WHAT TO DO. Edit the passage on troubleshooting and determinism. Give everything from "The interactive layer" down to "clarifies your understanding." again, with "interactive layer" changed to "manual layer".

*** EXERCISE PASSAGE ***

Troubleshooting is an abstract application of testing for determinism, and you can easily tell when a problem won't have this tool available by probing inputs and outputs. In the absence of this property, you only have guess and check which requires intimate knowledge of the entirety of the system at all levels of abstraction. This is most costly in time given such documentation is almost never available.

As a final real-world example, consider an excel roster of employees at a large company, where you are only given the name of a person to shut down their account. What do you do when one person has the same name? What can you do without further input? Nothing. If you shut down both accounts, your fired, if you shut down the wrong account your fired, you have an indeterminable state.

The interactive layer is a lot more forgiving than the automatic layer because people can recognize when we need to get or provide more information.

Hopefully this clarifies your understanding.

[-]

kbelder 2 hours ago

I don't see anything you said that indicates the OP was incorrect in any way.

*** End of EXERCISE PASSAGE ***
*** EXTRACTED INFORMATION ***

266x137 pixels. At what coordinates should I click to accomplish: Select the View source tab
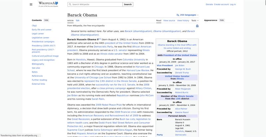[x=169, y=21]
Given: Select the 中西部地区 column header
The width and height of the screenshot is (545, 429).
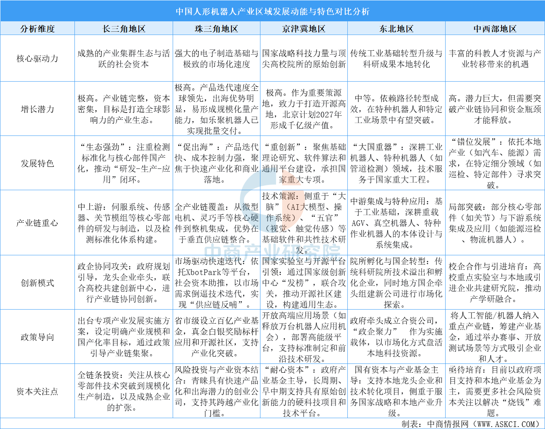Looking at the screenshot, I should 495,29.
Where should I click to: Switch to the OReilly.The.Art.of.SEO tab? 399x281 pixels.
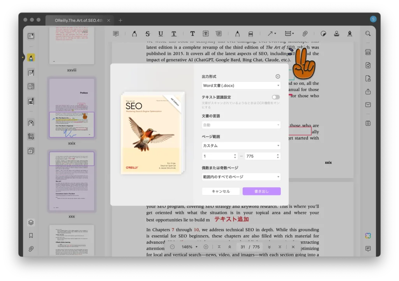tap(79, 20)
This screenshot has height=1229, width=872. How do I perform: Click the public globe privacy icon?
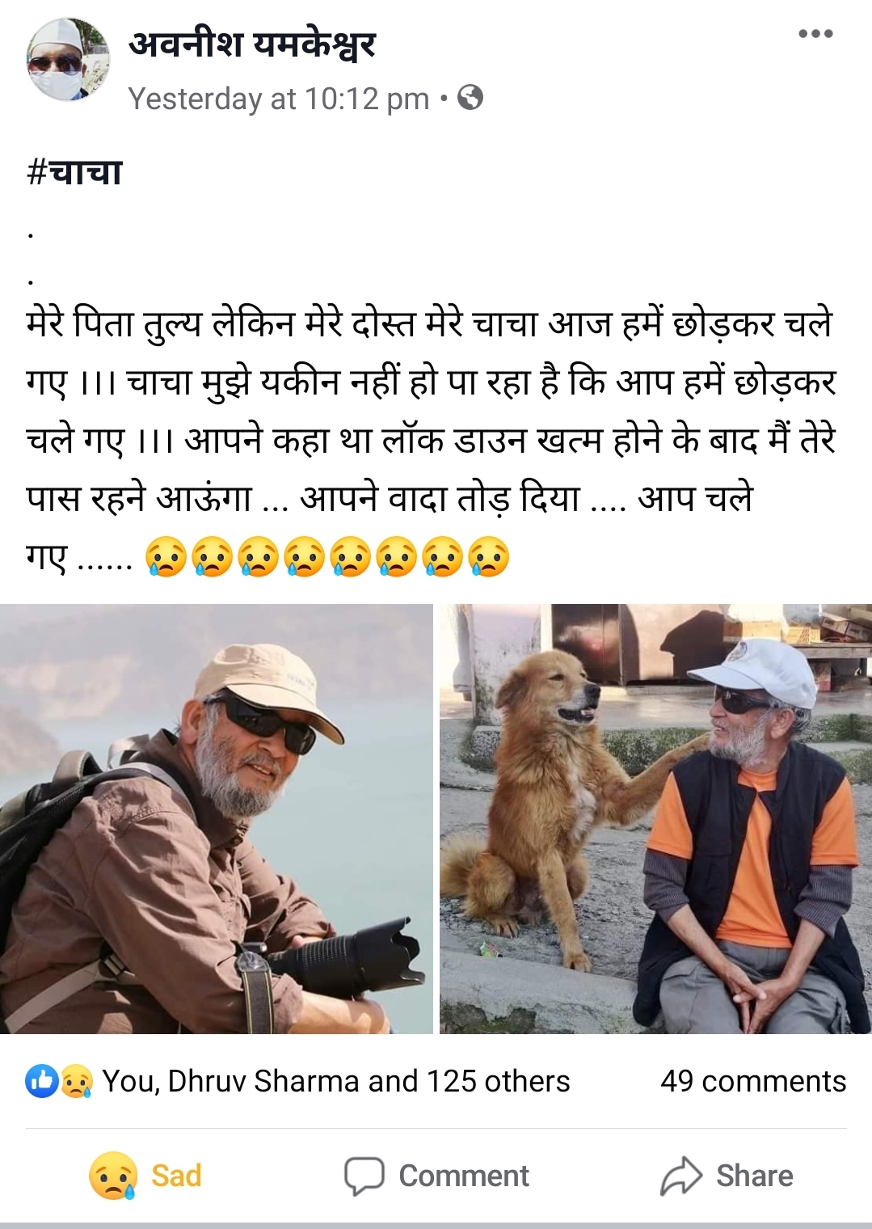pyautogui.click(x=470, y=98)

*** End of EXTRACTED INFORMATION ***

OUTPUT FOR THIS EXERCISE.
The manual layer is a lot more forgiving than the automatic layer because people can recognize when we need to get or provide more information.

Hopefully this clarifies your understanding.